客席は満員で大盛り上がりに(打席は秋山幸二)
プロ野球の歴史の中で、日付にこだわって「その日に何があったのか」紹介していく。今回は5月14日だ。
2002年5月14日は、ダイエー(現
ソフトバンク)―
オリックス戦が日本球界初の海外での公式戦として台湾・台北の天母棒球場で行われた日だ。過去には1940年に日本の植民地となっていた「満州国」で全9球団が「第1回満州大リーグ」を開催、61、62年には返還前の沖縄で公式戦が行われたが、実質的には、これが史上初の海外公式戦となる。
当時のダイエーは台湾にルーツを持つ
王貞治監督が指揮を執り、試合前の始球式、国歌斉唱は台湾でも人気があったアイドル、松浦亜弥さんが行った。
大観衆で埋まった記念すべき初戦は1対3から追いついたダイエーが4対4で迎えた9回裏、
松中信彦のサヨナラ本塁打で勝利。選手会長の
小久保裕紀は「年間を通してもなかなかできないゲーム。見ている方もそうですが、プレーしているわれわれも面白かった」と興奮気味に語った。

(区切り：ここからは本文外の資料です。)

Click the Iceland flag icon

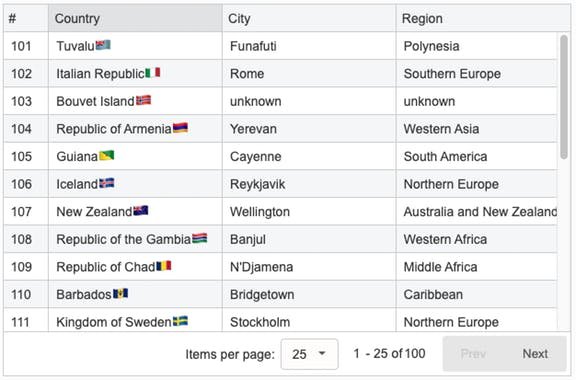107,183
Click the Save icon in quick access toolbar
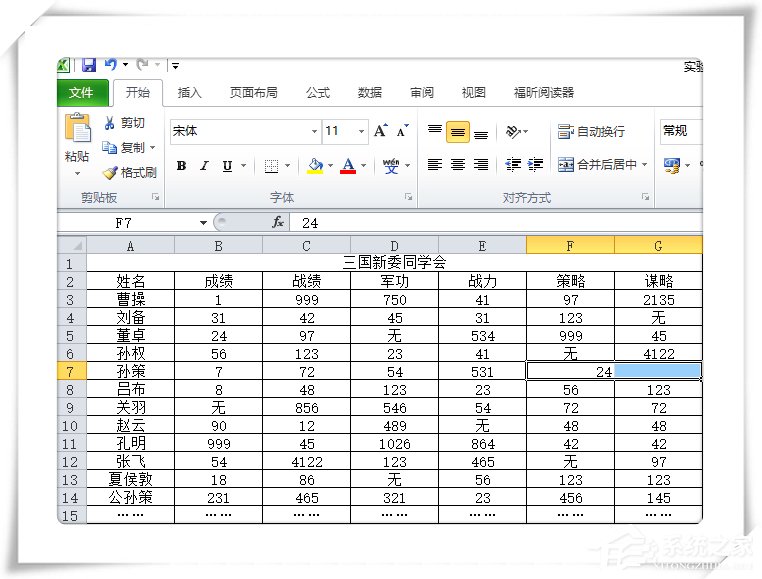 click(x=88, y=66)
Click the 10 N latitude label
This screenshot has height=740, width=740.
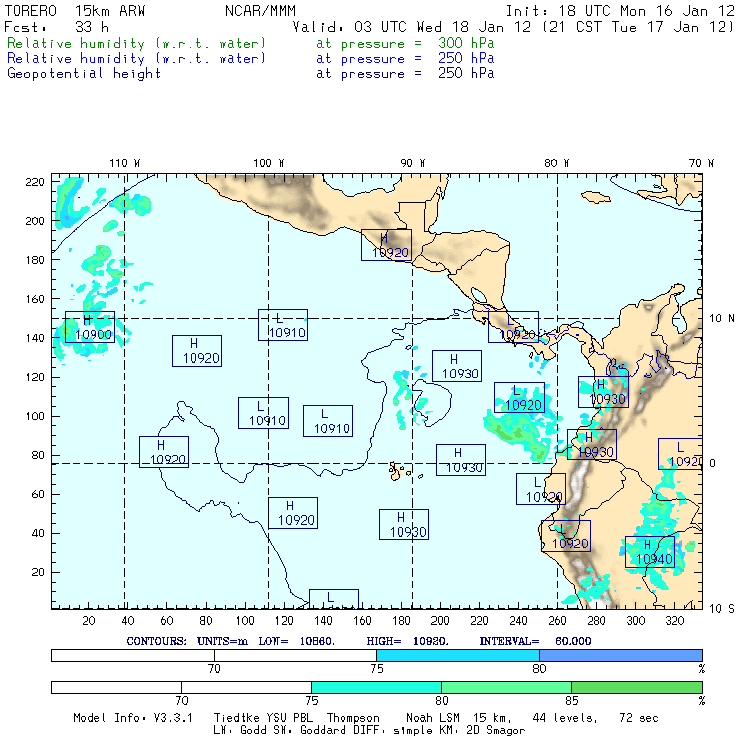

翌15日の同カードの試合は7対8で敗れたが、王監督は「十分満足できる遠征だった。今後も継続することに意義があると思う」と満足気な表情で総括。実際には、その後、05年に韓国で
ロッテ─ソフトバンク戦、14年には
巨人─
阪神戦をアメリカで開催するプランがあったが、いずれも実現していない。
台湾は巨人・
陽岱鋼の存在もあって日本野球のファンも多い。機会を見て、ぜひ再現してほしいものだ。